Presentations on art, science & the brain by Roger Malina and Amy Ione are now online

The following keynote talks were presented at the Off the Lip Conference on transdisciplinary approaches to cognitive innovation, held at Plymouth University between 9-11 September 2015.

To watch the videos, please visit this page.

Roger Malina: “New Forms of Art-Science Collaboration: Case Studies”

In recent years art-science collaboration has been identified as an emerging frontier of science.The upcoming US conference “Art and Science, Engineering and Medicine Frontier Collaborations: Ideation, Translation and Realisation” is notably sponsored by the US National Academies of Science, of Engineering and of Medicine. Two recent studies, the European Commission ICT-Art Connect Sutdy and the US National Science Foundation SEAD Study provide abundant examples of projects which have led to new discoveries and compelling forms of art. In this talk I will give an overview of the various rationales, and demonstrated methodologies in art-science collaboration as well as a number of case studies. I will also present the work in our ArtSciLab at the University of Texas at Dallas; in this case we are developing data exploration tools, which we call ‘data stethoscopes’, which are being applied in neurobiology to resting state fMRI data of age cohorts of individuals, as well as performing the data in public settings.

Roger Malina is Distinguished Professor of Arts and Technology and Professor of Physics at the University of Texas at Dallas (USA).
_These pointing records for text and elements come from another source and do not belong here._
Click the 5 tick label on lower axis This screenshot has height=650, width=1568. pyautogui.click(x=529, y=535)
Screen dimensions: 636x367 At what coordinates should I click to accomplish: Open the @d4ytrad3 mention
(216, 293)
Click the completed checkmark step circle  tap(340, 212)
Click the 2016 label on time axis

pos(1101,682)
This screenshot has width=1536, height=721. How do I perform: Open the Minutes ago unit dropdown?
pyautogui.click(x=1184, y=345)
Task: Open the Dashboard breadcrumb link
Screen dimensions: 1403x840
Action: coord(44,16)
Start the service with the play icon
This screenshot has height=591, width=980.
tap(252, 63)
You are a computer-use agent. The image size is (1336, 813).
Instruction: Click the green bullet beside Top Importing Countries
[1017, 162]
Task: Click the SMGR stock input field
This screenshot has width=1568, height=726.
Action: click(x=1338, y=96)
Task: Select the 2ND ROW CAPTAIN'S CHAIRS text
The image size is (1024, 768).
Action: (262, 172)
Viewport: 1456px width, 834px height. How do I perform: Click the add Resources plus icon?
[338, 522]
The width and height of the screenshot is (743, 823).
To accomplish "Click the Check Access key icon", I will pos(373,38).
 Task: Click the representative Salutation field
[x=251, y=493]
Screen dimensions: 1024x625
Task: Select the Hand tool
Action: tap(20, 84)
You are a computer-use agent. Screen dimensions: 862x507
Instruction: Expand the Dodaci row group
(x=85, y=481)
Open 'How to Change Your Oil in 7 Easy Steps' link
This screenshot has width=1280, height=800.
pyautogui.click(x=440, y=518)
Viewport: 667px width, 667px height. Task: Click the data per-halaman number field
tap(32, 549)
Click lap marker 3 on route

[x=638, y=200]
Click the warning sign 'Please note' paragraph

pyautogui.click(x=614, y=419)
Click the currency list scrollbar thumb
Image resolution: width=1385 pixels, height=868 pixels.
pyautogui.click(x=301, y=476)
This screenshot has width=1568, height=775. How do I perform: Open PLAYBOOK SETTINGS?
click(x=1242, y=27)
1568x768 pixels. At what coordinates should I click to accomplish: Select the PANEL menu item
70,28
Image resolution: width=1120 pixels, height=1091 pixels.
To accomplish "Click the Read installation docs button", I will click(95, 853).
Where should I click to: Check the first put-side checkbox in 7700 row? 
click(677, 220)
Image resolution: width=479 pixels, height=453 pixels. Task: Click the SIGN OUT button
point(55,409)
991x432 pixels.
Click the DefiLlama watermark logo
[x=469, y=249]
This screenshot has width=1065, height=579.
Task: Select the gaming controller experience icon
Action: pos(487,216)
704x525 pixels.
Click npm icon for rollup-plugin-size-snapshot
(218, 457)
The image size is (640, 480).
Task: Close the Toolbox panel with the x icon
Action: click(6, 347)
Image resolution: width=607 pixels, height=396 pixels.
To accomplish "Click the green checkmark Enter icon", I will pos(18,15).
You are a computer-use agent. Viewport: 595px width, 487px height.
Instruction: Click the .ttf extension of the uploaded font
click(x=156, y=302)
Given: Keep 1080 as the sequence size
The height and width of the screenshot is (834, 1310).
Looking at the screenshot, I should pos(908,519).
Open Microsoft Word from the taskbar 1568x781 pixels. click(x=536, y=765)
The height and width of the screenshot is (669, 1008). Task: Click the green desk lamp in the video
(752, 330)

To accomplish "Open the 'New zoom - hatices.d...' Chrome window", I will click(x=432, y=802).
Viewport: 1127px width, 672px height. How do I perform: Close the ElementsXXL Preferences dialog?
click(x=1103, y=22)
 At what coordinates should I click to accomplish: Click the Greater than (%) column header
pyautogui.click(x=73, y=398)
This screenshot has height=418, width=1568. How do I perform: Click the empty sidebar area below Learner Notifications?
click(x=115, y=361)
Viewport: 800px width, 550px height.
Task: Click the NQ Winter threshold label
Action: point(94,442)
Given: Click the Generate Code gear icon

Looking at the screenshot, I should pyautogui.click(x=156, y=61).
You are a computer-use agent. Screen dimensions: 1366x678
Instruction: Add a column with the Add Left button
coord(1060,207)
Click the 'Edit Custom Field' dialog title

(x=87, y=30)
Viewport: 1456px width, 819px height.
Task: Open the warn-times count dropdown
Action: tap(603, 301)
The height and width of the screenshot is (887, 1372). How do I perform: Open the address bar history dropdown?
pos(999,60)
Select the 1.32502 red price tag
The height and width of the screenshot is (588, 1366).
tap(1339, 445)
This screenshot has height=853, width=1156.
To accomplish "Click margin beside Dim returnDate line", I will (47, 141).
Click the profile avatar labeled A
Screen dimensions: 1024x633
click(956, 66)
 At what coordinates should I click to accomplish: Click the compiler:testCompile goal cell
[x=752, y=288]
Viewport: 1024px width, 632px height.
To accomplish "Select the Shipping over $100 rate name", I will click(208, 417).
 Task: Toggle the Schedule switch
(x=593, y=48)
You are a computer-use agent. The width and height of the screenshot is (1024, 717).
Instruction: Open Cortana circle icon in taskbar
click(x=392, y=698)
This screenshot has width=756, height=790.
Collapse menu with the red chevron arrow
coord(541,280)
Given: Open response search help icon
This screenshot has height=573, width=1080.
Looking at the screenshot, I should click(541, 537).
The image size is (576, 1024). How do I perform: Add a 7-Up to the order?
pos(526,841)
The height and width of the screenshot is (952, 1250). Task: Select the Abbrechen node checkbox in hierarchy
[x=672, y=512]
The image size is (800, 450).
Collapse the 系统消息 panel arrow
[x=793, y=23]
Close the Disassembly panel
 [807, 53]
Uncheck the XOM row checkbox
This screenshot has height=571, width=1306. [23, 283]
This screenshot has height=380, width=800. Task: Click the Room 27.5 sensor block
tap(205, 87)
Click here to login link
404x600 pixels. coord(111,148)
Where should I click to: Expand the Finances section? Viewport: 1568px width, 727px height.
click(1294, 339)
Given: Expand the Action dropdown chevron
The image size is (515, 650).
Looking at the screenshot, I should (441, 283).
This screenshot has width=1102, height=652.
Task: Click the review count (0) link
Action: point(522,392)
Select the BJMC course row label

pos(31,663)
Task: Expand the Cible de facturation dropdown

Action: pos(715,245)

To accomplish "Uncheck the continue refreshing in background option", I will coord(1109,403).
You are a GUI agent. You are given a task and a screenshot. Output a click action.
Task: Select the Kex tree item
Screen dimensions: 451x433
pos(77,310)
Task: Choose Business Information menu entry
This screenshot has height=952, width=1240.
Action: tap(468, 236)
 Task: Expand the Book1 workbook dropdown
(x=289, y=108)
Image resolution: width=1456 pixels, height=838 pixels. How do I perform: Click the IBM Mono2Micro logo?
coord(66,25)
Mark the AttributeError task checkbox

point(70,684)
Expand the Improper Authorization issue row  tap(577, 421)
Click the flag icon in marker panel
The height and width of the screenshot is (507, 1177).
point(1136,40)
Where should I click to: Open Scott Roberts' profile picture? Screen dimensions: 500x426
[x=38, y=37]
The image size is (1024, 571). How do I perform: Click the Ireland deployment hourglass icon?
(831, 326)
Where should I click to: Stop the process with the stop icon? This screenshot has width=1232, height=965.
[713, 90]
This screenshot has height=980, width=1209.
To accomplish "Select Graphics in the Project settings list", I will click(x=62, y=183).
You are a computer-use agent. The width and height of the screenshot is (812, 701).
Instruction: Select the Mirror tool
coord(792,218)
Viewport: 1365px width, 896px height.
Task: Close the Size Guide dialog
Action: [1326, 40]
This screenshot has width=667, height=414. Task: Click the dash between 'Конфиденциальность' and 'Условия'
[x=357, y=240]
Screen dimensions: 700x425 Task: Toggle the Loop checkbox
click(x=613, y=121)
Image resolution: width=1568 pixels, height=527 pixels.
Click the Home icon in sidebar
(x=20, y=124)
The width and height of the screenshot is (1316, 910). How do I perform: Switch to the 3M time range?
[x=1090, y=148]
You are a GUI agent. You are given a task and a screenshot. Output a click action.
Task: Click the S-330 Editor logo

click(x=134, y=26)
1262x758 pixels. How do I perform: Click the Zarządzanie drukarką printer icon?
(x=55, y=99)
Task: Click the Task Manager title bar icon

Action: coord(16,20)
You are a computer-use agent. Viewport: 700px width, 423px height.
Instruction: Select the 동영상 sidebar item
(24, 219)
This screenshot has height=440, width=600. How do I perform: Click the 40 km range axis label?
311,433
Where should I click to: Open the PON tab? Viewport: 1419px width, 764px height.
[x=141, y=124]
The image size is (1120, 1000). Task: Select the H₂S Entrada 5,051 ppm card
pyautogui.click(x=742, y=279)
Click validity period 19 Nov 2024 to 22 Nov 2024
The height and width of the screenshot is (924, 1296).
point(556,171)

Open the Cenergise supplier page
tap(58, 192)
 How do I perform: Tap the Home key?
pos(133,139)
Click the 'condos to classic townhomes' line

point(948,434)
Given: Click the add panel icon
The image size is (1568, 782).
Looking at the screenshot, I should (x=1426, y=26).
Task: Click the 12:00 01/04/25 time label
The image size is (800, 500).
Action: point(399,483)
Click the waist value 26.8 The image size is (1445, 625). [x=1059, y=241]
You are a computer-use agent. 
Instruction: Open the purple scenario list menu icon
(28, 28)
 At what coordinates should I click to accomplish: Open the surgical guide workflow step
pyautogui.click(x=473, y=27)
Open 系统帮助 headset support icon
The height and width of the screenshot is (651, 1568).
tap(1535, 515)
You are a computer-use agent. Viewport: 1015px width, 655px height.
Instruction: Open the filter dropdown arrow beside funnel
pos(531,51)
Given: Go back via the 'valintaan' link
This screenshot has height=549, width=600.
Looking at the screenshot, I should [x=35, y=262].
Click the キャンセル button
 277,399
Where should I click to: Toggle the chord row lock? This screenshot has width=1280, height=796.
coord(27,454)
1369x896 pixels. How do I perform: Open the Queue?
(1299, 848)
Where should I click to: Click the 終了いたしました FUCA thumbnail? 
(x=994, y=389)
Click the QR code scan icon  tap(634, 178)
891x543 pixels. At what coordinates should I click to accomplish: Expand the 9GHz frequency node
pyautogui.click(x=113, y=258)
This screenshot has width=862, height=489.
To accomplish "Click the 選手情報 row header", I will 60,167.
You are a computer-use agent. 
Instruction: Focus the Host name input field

Amy Ione: “Art and the Brain: Plasticity, Embodiment, and the Unclosed Circle”

Using an array of examples that encourage thinking about art, the brain, plasticity, embodiment, and the environment relationally, this talk will emphasize four themes that integrate commonalities and incongruities within the art and brain discussions: First, I will explain that many elements related to art and our brains are difficult to precisely characterize and exist within a larger context. Thus, the “unclosed” circle phrase in the title. Second, I will argue that rather than creating a defining model for art and cognition, we should approach the topic developmentally. Third, insofar as we know, creativity is not located in a discrete region of the brain; it is a complex, dispersed, and flexible function that includes the brain and the nervous system. For this reason, I will urge we think about art and the brain in terms that encompass our changing biological nature, natural environmental factors and culture. Finally, I will consider how all of the above frames our individuality. Gerald Edelman (1929–2014), the American biologist who shared a 1972 Nobel Prize and trained as a concert violinist before turning to science, put it well when he said that if we are going to see human psychology on a biological basis “we must account for how embodiment occurs in each individual”.

Amy Ione is Director of the Diatrope Institute, Berkeley, California (USA).


Off the Lip is a collaboration between CogNovo and Transtechnology Research, and the Cognition Institute at University of Plymouth.